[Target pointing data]
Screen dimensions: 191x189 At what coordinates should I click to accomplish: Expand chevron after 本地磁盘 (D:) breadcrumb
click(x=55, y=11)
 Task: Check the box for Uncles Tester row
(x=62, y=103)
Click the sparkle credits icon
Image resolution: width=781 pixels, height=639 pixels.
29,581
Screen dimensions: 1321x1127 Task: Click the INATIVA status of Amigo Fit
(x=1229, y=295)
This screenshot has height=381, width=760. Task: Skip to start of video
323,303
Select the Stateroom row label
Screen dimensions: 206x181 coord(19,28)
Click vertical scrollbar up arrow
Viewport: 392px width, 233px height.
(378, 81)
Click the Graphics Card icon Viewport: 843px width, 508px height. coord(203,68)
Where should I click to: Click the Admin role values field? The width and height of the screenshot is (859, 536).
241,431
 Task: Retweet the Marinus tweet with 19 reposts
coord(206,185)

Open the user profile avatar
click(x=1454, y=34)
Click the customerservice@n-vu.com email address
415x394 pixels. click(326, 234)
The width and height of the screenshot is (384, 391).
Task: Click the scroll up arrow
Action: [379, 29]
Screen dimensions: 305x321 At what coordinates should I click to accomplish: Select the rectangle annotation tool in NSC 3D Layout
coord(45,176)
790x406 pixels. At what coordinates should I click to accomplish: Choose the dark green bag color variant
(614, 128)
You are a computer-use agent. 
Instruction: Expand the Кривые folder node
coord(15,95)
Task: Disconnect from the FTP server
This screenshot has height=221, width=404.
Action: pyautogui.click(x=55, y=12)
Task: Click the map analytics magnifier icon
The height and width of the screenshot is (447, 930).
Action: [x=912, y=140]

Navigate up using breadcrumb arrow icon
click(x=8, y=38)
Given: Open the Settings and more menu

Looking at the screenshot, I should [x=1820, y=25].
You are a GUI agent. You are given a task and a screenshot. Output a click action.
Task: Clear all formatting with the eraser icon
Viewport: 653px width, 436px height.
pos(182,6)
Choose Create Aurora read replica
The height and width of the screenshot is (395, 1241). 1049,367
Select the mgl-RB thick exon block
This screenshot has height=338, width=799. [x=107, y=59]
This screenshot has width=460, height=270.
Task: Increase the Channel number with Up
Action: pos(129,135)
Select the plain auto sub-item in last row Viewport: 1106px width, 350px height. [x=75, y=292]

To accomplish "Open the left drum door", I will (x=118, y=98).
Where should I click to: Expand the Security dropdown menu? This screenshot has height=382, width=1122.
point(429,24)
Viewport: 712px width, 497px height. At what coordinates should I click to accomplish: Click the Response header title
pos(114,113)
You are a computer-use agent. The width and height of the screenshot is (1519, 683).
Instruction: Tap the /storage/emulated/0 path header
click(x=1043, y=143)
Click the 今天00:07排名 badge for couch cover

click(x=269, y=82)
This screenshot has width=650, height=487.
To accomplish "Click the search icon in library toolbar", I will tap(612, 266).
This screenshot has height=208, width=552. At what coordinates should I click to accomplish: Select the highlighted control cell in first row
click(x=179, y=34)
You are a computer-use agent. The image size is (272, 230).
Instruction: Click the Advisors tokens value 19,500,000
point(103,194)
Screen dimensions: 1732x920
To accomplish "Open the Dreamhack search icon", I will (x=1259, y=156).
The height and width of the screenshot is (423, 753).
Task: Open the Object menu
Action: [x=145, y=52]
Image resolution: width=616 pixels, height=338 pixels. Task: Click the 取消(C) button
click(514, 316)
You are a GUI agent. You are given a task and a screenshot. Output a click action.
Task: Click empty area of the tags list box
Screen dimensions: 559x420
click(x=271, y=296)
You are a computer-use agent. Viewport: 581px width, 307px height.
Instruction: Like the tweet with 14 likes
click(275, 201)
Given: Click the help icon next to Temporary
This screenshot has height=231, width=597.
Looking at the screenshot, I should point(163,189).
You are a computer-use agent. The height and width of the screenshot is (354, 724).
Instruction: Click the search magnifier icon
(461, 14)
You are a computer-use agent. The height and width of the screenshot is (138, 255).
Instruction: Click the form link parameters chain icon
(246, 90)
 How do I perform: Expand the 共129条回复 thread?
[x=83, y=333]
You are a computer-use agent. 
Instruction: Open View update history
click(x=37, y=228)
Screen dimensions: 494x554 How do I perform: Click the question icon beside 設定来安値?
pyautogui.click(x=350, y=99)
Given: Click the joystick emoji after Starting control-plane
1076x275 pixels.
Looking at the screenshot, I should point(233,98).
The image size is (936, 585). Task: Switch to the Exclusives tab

▶ Given problem:
Copy out every line of the records above without changing anything.

▶ Exercise solution:
Screen dimensions: 191x189 At what coordinates should I click to accomplish: Expand chevron after 本地磁盘 (D:) breadcrumb
click(x=55, y=11)
 Task: Check the box for Uncles Tester row
(x=62, y=103)
Click the sparkle credits icon
Image resolution: width=781 pixels, height=639 pixels.
29,581
Screen dimensions: 1321x1127 Task: Click the INATIVA status of Amigo Fit
(x=1229, y=295)
This screenshot has height=381, width=760. Task: Skip to start of video
323,303
Select the Stateroom row label
Screen dimensions: 206x181 coord(19,28)
Click vertical scrollbar up arrow
Viewport: 392px width, 233px height.
(378, 81)
Click the Graphics Card icon Viewport: 843px width, 508px height. coord(203,68)
Where should I click to: Click the Admin role values field? The width and height of the screenshot is (859, 536).
241,431
 Task: Retweet the Marinus tweet with 19 reposts
coord(206,185)

Open the user profile avatar
click(x=1454, y=34)
Click the customerservice@n-vu.com email address
415x394 pixels. click(326, 234)
The width and height of the screenshot is (384, 391).
Task: Click the scroll up arrow
Action: [379, 29]
Screen dimensions: 305x321 At what coordinates should I click to accomplish: Select the rectangle annotation tool in NSC 3D Layout
coord(45,176)
790x406 pixels. At what coordinates should I click to accomplish: Choose the dark green bag color variant
(614, 128)
You are a computer-use agent. 
Instruction: Expand the Кривые folder node
coord(15,95)
Task: Disconnect from the FTP server
This screenshot has height=221, width=404.
Action: pyautogui.click(x=55, y=12)
Task: Click the map analytics magnifier icon
The height and width of the screenshot is (447, 930).
Action: [x=912, y=140]

Navigate up using breadcrumb arrow icon
click(x=8, y=38)
Given: Open the Settings and more menu

Looking at the screenshot, I should [x=1820, y=25].
You are a GUI agent. You are given a task and a screenshot. Output a click action.
Task: Clear all formatting with the eraser icon
Viewport: 653px width, 436px height.
pos(182,6)
Choose Create Aurora read replica
The height and width of the screenshot is (395, 1241). 1049,367
Select the mgl-RB thick exon block
This screenshot has height=338, width=799. [x=107, y=59]
This screenshot has width=460, height=270.
Task: Increase the Channel number with Up
Action: pos(129,135)
Select the plain auto sub-item in last row Viewport: 1106px width, 350px height. [x=75, y=292]

To accomplish "Open the left drum door", I will (x=118, y=98).
Where should I click to: Expand the Security dropdown menu? This screenshot has height=382, width=1122.
point(429,24)
Viewport: 712px width, 497px height. At what coordinates should I click to accomplish: Click the Response header title
pos(114,113)
You are a computer-use agent. The width and height of the screenshot is (1519, 683).
Instruction: Tap the /storage/emulated/0 path header
click(x=1043, y=143)
Click the 今天00:07排名 badge for couch cover

click(x=269, y=82)
This screenshot has width=650, height=487.
To accomplish "Click the search icon in library toolbar", I will tap(612, 266).
This screenshot has height=208, width=552. At what coordinates should I click to accomplish: Select the highlighted control cell in first row
click(x=179, y=34)
You are a computer-use agent. The image size is (272, 230).
Instruction: Click the Advisors tokens value 19,500,000
point(103,194)
Screen dimensions: 1732x920
To accomplish "Open the Dreamhack search icon", I will (x=1259, y=156).
The height and width of the screenshot is (423, 753).
Task: Open the Object menu
Action: [x=145, y=52]
Image resolution: width=616 pixels, height=338 pixels. Task: Click the 取消(C) button
click(514, 316)
You are a GUI agent. You are given a task and a screenshot. Output a click action.
Task: Click empty area of the tags list box
Screen dimensions: 559x420
click(x=271, y=296)
You are a computer-use agent. Viewport: 581px width, 307px height.
Instruction: Like the tweet with 14 likes
click(275, 201)
Given: Click the help icon next to Temporary
This screenshot has height=231, width=597.
Looking at the screenshot, I should point(163,189).
You are a computer-use agent. The height and width of the screenshot is (354, 724).
Instruction: Click the search magnifier icon
(461, 14)
You are a computer-use agent. The height and width of the screenshot is (138, 255).
Instruction: Click the form link parameters chain icon
(246, 90)
 How do I perform: Expand the 共129条回复 thread?
[x=83, y=333]
You are a computer-use agent. 
Instruction: Open View update history
click(x=37, y=228)
Screen dimensions: 494x554 How do I perform: Click the question icon beside 設定来安値?
pyautogui.click(x=350, y=99)
Given: Click the joystick emoji after Starting control-plane
1076x275 pixels.
Looking at the screenshot, I should point(233,98).
The image size is (936, 585). Task: Switch to the Exclusives tab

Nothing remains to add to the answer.